━━━━━ TEXTAUSZUG
Es ist aufjedenfall mal richtig zugeordnet. Kannst du den AMD Device in diesen Einstellungen noch deaktivieren?

Ich meinte noch die Einstellungen im Creative Treiber

Bzw. aus welcher Region kommst du denn? Vielleicht kann man sich das Problem ja mal Vor-Ort anschaun, so ist das manchmal etwas tricky


----------



## infantri (14. Februar 2014)

Das liegt an der SSD das der Treiber einfach nicht richtig geladen wird, und somit die Ausgänge durcheinander wirft, es hilft wenn man die karte aus dem Geräte manage deinstalliert und neu startet, oder man setzt unter Verwaltung die Priorität des Treibers auf hoch dann wird der Treiber bevorzugt, das geht auch zumindest haut es bei mir jetzt so schon eine weile hin.

MFG


----------



## Schlitzer1971 (15. Februar 2014)

ich habe versuchsweise meine alte xfi eingebaut und ein ähnliches Problem gehabt. Jetzt habe ich die Z wieder eingebaut und im GM das AMD Audio High Definition Device deaktiviert. Beim hochfahren kommt jetzt ständig  das Signal, das bei erkannter neuer Hardware kommt und die Z wird ordentlich geladen. Nicht die Lösung die ich wollte aber funktioniert erst einmal.


----------



## Bärenmarke (16. Februar 2014)

Da fällt mir was ein 

Kannst du mal bitte ein Bild von deinem Gerätemanager von den Einstellungen: IDE ATA/Atapi Controller und von den Laufwerken posten.

mfg

Bärenmarke


----------



## Schlitzer1971 (16. Februar 2014)

Hallo, all zu viel steht da aber nicht


----------



## Bärenmarke (16. Februar 2014)

Ok dann fällt mein Gedanke als Fehlerursache aus. Bei mir war es z.b. so, dass Windoof der Meinung war der Windows SATA Controller Treiber wäre ja besser geeignet... und deswegen leif mein System nicht rund, bis ich das auf den AMD Treiber geändert habe...

Wie sieht es mittlerweile bei dir aus, beim hochfahren immernoch die selbe Prozedur?


----------



## Schlitzer1971 (16. Februar 2014)

ich habe seit der gestrigen Änderung keine Probleme mehr. Ich denke, dass die GraKa da irgend etwas mit zu tun hat... das System hat nur noch die Z zur Auswahl und nimmt sie dann auch beim starten. Eigenartig...


----------



## Bärenmarke (17. Februar 2014)

Ich schätze auch mal, dass es an der Graka mit liegt. Ich hab ja ein ähnliches System wie du, nur eine GTX 670 und ich hab keinerlei Probleme.

Aber, wenn es soweit geht, ists ja gut


----------



## Schlitzer1971 (17. Februar 2014)

nein leider hatte ich heute wieder das gleiche Problem. Wenn der onboardsound nicht so schlecht wäre, würde ich die Karte ausbauen und hätte Ruhe.
━━━━━━━━━━
━━━━━ BEREITGESTELLTES MATERIAL
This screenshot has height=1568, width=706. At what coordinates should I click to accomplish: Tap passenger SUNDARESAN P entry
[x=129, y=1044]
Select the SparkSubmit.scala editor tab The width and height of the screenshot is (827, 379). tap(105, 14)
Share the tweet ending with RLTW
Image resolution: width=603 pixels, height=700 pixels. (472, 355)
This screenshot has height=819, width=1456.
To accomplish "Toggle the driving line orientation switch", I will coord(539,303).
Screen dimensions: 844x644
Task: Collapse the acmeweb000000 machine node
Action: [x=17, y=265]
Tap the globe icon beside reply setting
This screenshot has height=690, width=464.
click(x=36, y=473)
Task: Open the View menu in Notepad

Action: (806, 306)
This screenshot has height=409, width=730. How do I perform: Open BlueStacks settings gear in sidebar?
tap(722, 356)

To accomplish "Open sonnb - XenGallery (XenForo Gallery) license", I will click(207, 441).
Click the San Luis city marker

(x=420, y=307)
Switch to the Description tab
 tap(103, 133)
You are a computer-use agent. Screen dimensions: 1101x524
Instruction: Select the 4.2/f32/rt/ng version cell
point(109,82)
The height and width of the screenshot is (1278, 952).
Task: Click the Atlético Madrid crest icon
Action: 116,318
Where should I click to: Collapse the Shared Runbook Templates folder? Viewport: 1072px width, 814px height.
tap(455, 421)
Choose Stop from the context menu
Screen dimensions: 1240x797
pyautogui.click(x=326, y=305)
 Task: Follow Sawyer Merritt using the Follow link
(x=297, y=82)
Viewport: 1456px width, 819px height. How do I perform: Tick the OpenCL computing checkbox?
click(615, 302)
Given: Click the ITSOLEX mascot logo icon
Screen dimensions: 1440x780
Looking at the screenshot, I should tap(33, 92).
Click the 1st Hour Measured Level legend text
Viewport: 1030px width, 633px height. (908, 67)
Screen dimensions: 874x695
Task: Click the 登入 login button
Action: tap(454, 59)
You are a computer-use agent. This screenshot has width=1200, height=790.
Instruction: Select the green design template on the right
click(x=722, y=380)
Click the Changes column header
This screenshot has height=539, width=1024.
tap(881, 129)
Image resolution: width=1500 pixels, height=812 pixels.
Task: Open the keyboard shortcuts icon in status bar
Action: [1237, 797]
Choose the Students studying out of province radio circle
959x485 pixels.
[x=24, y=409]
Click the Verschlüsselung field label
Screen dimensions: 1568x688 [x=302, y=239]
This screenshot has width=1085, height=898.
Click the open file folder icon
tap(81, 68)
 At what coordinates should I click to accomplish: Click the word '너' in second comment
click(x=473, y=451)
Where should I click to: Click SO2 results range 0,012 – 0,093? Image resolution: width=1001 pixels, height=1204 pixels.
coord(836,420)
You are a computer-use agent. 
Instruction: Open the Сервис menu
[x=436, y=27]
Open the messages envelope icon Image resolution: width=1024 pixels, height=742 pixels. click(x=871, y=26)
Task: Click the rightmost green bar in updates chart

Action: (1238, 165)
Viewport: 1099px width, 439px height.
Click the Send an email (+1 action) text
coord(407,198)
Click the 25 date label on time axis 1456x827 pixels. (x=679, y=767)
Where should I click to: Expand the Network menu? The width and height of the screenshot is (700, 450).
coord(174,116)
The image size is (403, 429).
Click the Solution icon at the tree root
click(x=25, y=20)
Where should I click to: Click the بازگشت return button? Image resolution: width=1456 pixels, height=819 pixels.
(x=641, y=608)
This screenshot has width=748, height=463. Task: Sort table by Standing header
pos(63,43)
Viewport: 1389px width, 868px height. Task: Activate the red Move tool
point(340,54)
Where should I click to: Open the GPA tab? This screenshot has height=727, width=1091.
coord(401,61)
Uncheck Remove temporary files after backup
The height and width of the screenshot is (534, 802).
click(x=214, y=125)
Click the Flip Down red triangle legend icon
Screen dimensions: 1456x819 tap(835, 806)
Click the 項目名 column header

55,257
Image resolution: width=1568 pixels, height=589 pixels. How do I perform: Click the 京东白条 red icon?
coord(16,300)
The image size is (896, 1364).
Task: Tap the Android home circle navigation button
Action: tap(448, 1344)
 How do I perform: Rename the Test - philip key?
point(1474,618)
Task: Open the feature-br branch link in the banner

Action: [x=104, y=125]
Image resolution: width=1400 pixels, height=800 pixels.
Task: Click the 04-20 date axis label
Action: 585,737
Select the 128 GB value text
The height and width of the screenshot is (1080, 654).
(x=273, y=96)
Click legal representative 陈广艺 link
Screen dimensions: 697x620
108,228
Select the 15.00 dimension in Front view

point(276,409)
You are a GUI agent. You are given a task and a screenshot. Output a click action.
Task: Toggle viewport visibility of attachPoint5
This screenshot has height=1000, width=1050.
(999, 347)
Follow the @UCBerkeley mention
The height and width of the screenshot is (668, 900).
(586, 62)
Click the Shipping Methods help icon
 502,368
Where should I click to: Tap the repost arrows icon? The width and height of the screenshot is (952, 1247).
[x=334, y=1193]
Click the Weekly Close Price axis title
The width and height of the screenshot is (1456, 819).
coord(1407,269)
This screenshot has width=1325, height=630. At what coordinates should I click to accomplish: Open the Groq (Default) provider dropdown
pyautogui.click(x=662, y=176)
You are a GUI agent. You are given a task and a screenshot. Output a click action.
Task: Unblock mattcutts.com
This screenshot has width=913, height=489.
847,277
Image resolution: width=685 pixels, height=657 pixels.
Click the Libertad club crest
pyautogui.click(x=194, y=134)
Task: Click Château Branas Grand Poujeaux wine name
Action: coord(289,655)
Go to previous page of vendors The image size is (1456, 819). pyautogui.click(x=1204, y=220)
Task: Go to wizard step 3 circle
━━━━━━━━━━
AUFGABE — Übertrage aus dem Textauszug zum Soundkartentreiber den Abschnitt wortgetreu, beginnend mit „## Schlitzer1971 (15.“ und fortlaufend bis einschließlich „funktioniert erst einmal.“.

LÖSUNG —
## Schlitzer1971 (15. Februar 2014)

ich habe versuchsweise meine alte xfi eingebaut und ein ähnliches Problem gehabt. Jetzt habe ich die Z wieder eingebaut und im GM das AMD Audio High Definition Device deaktiviert. Beim hochfahren kommt jetzt ständig  das Signal, das bei erkannter neuer Hardware kommt und die Z wird ordentlich geladen. Nicht die Lösung die ich wollte aber funktioniert erst einmal.